In April, the drug missed its primary endpoint in a late-stage study, but the outcome was more nuanced than the top line results suggested and actually showed that Lupuzor worked well in certain patients, chiefly those who were antibody-positive.
After the end of the phase III trial, 62 patients took part in a ‘follow-up’ study – called an open-label extension study. Results from this are expected in the second quarter of 2019.
Full regulatory approval
“It has been a busy period for the board following the announcement of the phase III trial results for Lupuzor in April 2018,” said chief executive Tim McCarthy.
“We were obviously disappointed with the outcome of the phase III trial results but are excited to be progressing the managed access programme with a new strategic partner, which allows lupus patients early access to Lupuzor.
“In the medium term, we remain focused on achieving the full regulatory approval of Lupuzor which we believe has the potential to be a ground-breaking drug for lupus patients with blockbuster potential in commercial terms.”
Nucant cancer programme making progress
Lupuzor isn’t ImmuPharma’s only drug going through the clinic. Its Nucant cancer treatment has yielded “promising results” in two phase I safety and dose-finding studies.
The company has signed heads of terms on a clinical development collaboration with oncology specialist Incanthera, in which ImmuPharma has taken a £2mln stake.
A licence agreement between the two is expected to be signed by the end of the year, a deal which is likely to see Incanthera pay an upfront licence fee of £1mln in shares and cover all of the development costs for the Nucant programme.
All future commercialisation revenues will be shared equally, ImmuPharma said.
Ureka to be divested
As for the firm’s Ureka subsidiary, which is looking to develop treatments for type II diabetes and NASH, the decision was recently made to sell it.

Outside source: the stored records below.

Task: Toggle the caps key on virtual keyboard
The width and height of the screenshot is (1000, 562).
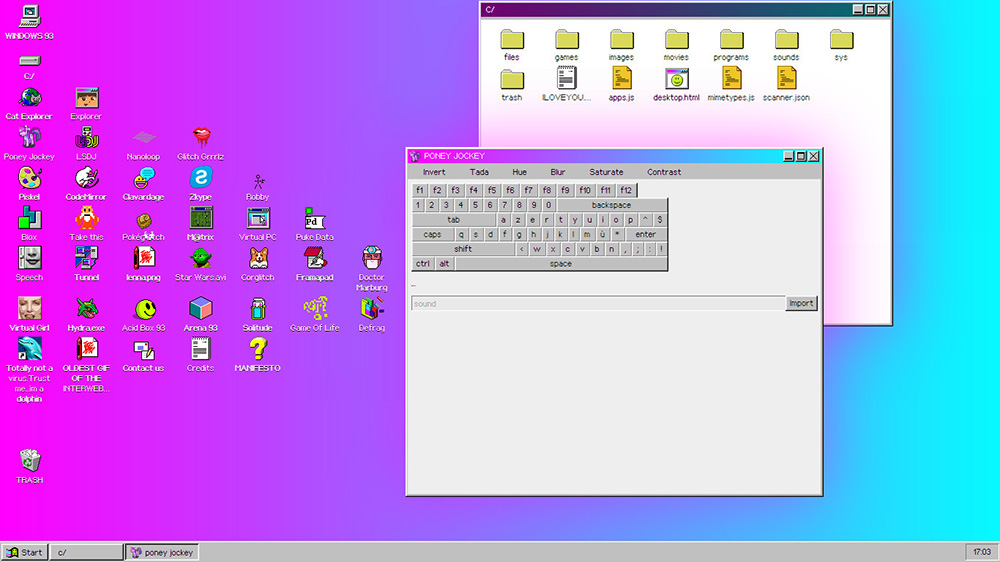Action: [x=432, y=234]
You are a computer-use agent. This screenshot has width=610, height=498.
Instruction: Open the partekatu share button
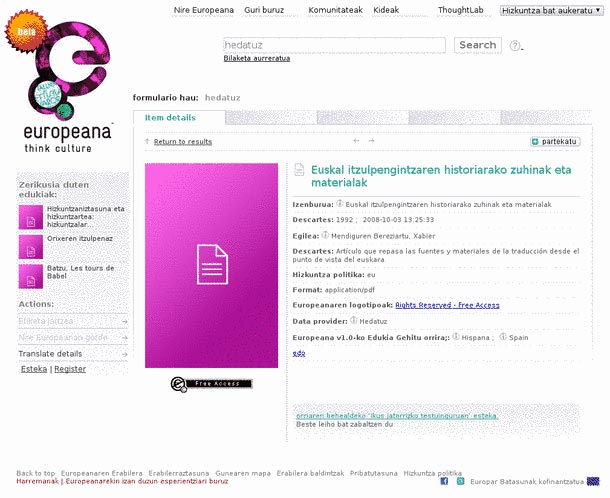[x=555, y=142]
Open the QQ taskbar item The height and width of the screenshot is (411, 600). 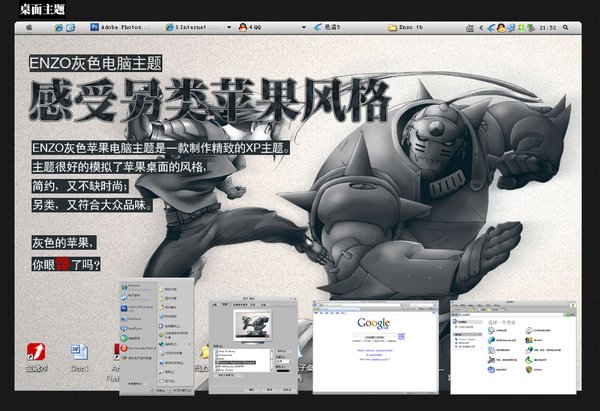tap(260, 29)
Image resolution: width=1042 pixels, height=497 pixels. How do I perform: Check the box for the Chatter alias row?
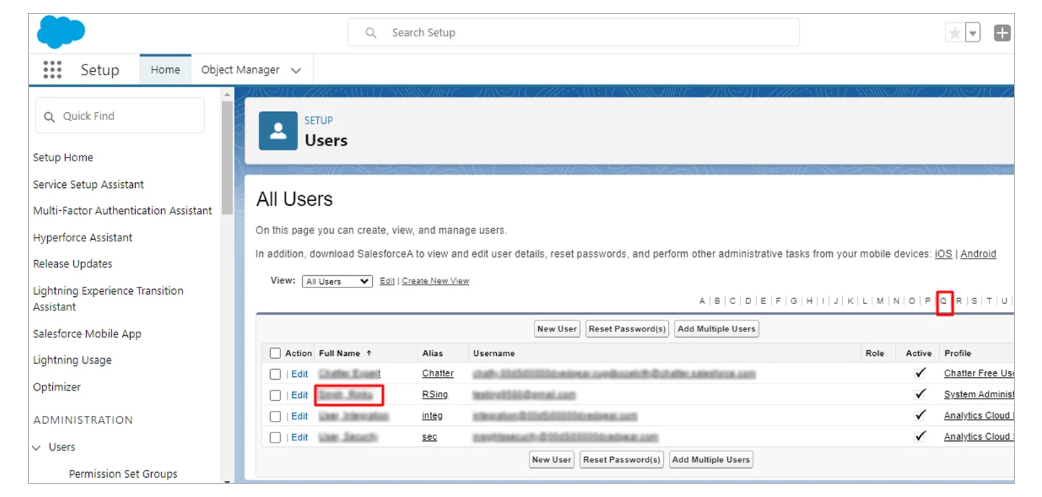[275, 374]

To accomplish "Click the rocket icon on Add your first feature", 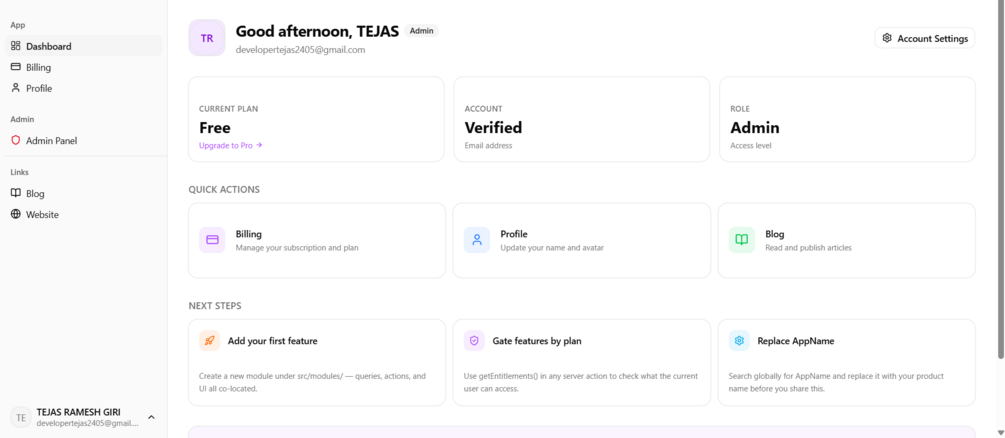I will 210,341.
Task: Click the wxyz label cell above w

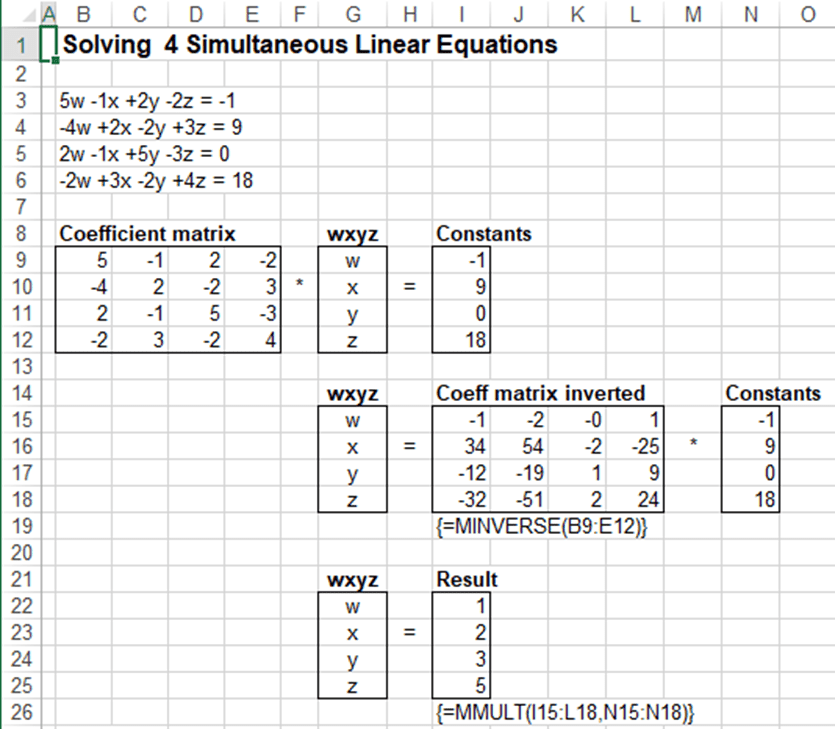Action: tap(353, 233)
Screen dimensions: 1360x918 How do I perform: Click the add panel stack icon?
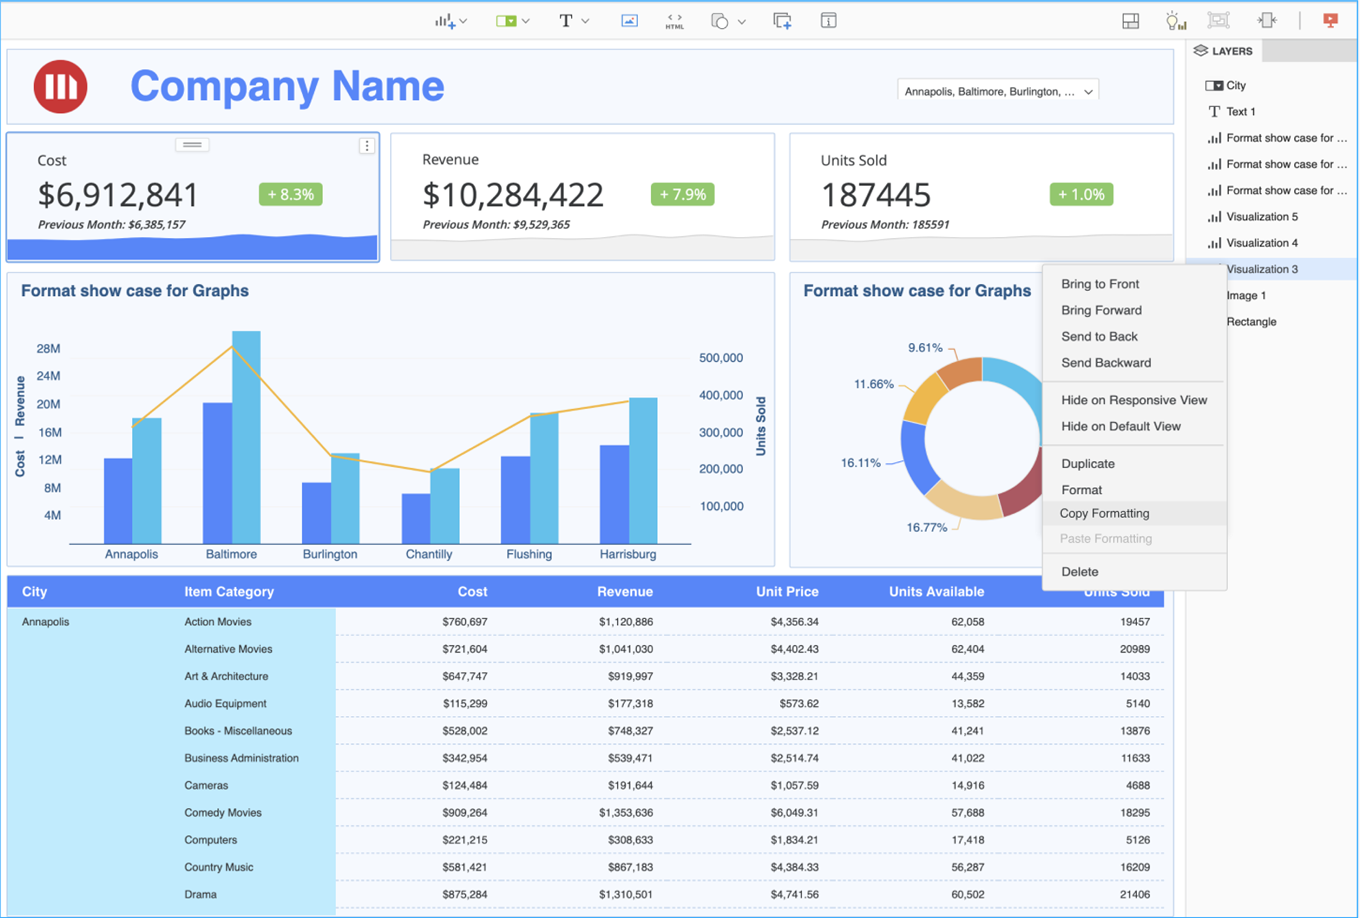pyautogui.click(x=782, y=21)
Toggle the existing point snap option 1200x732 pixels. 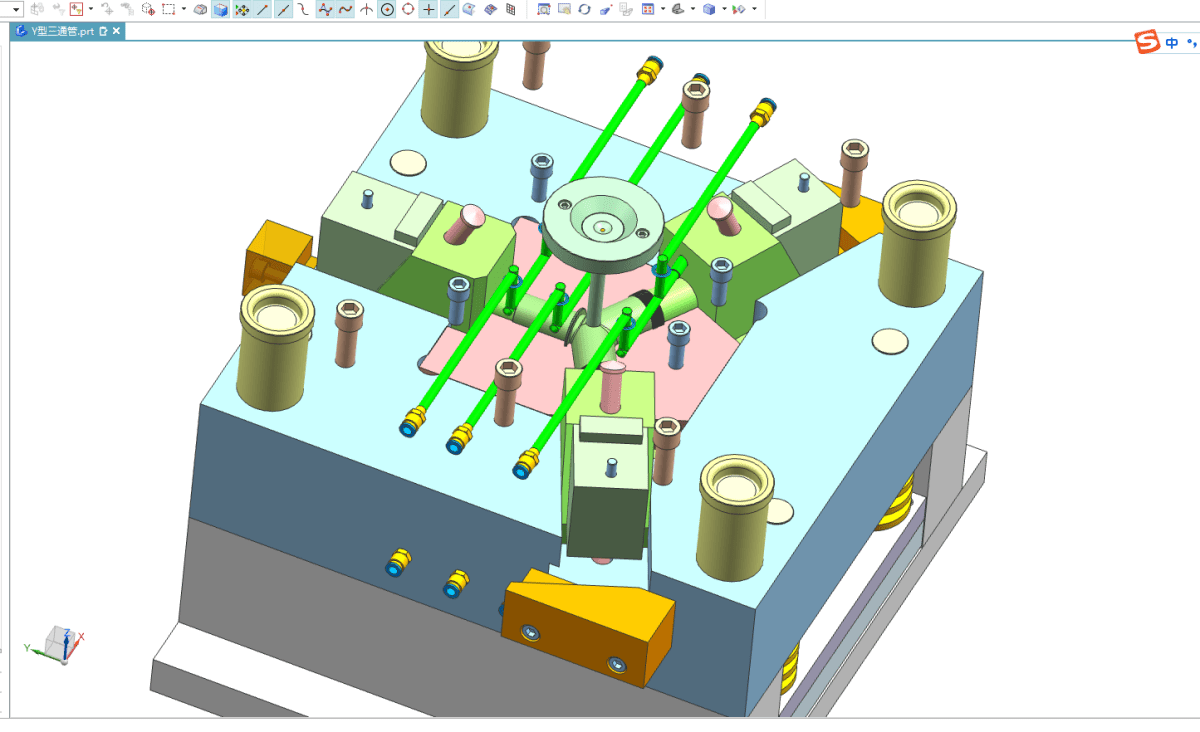pyautogui.click(x=428, y=9)
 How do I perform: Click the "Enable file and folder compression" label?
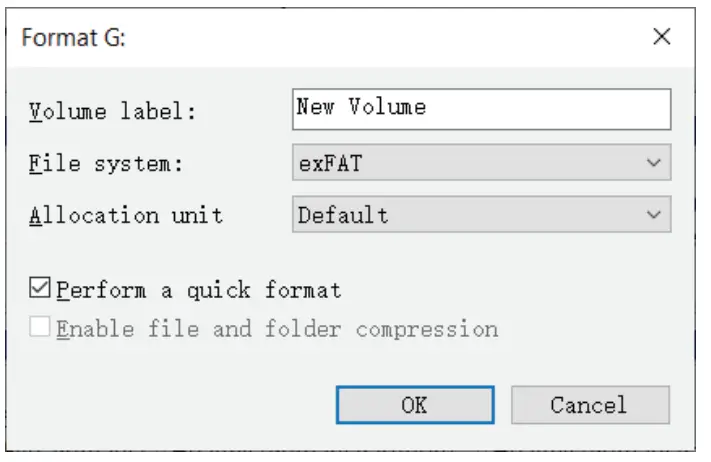[x=277, y=329]
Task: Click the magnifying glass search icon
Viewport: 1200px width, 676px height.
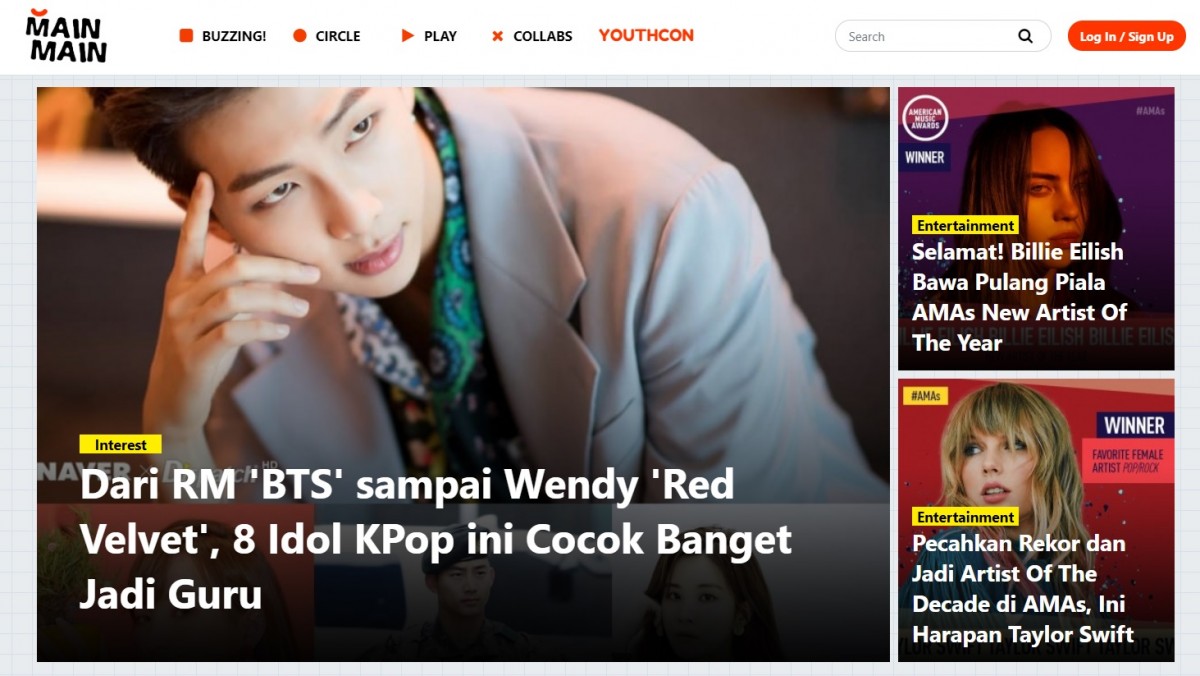Action: tap(1025, 36)
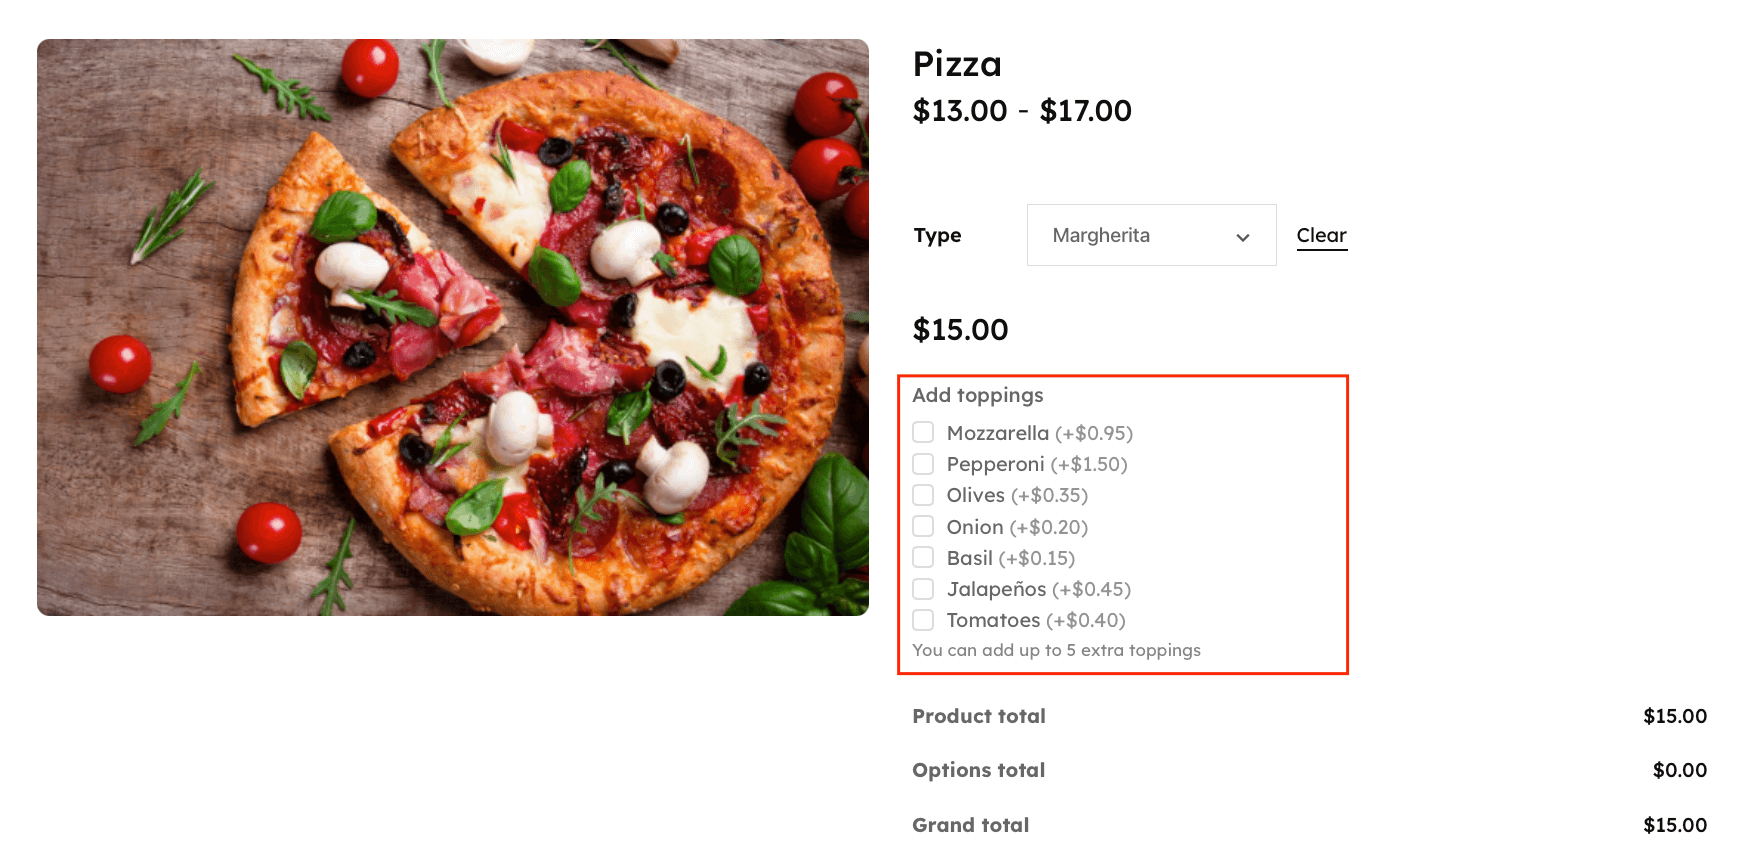The image size is (1749, 866).
Task: Tick the Olives checkbox
Action: click(923, 495)
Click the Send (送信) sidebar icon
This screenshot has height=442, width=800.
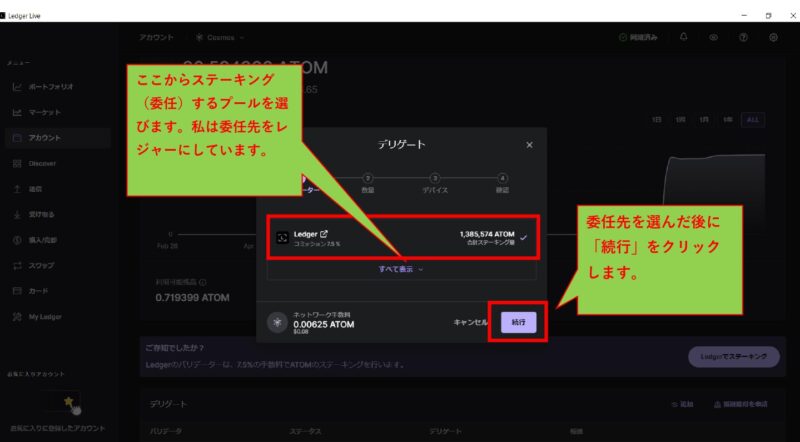(18, 189)
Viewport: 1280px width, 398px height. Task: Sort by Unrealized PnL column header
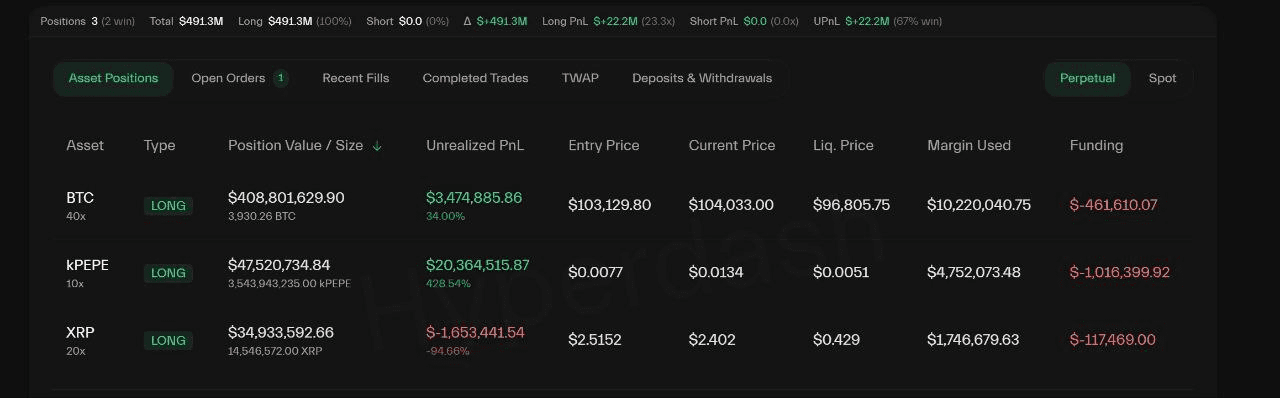[475, 145]
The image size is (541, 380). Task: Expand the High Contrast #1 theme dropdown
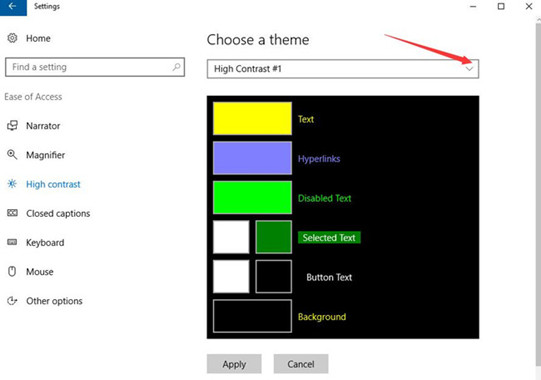343,69
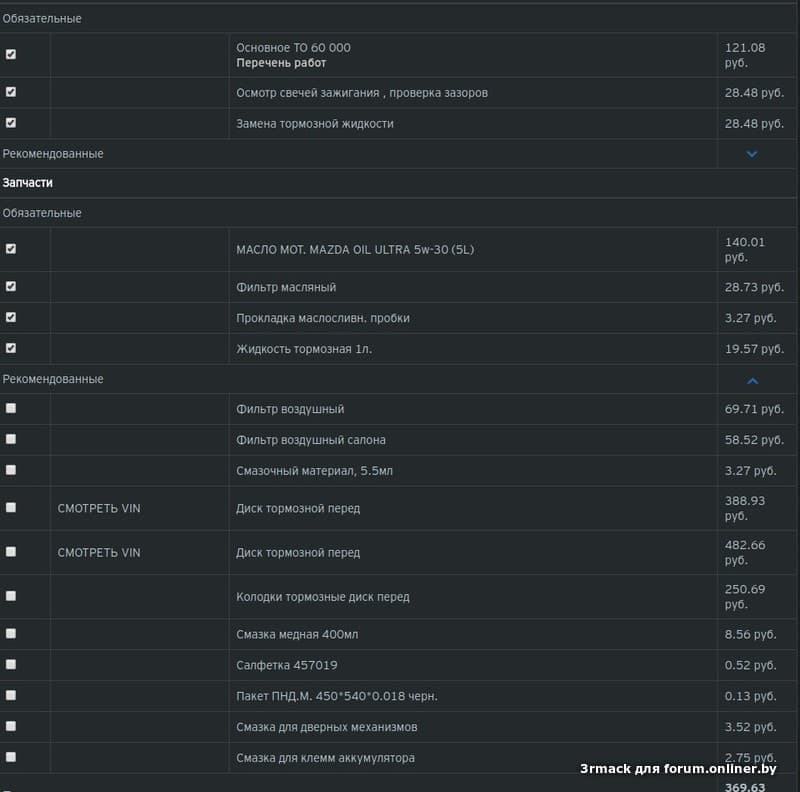The width and height of the screenshot is (800, 792).
Task: Open the Перечень работ link
Action: tap(281, 63)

Despite having “exciting and innovative technologies”, the board does not see as part of the long-term strategy.
As a result, the plan is to divest the Bordeaux-based subsidiary whilst still retaining an interest should any of its drugs achieve some commercial success further down the line.
“Our Nucant programme and Ureka subsidiary have been part of our portfolio for a number of years. We are equally excited by the potential of both,” said McCarthy.
“We believe the strategy we announced earlier this month, together with a robust financial position, will create enhanced value for shareholders going forward.”
Speaking of that “robust financial position”, thanks to a £10mln fundraise in January, ImmuPharma had £9.0mln of cash in the bank (H1 17: £2.7mln) at the end of June. Net assets grew to £9.9mln (H1 17: £3.6mln).
The company posted a loss for the six months to June 30 of £4.1mln, up from £3.0mln a year ago, reflecting a slight rise in R&D costs.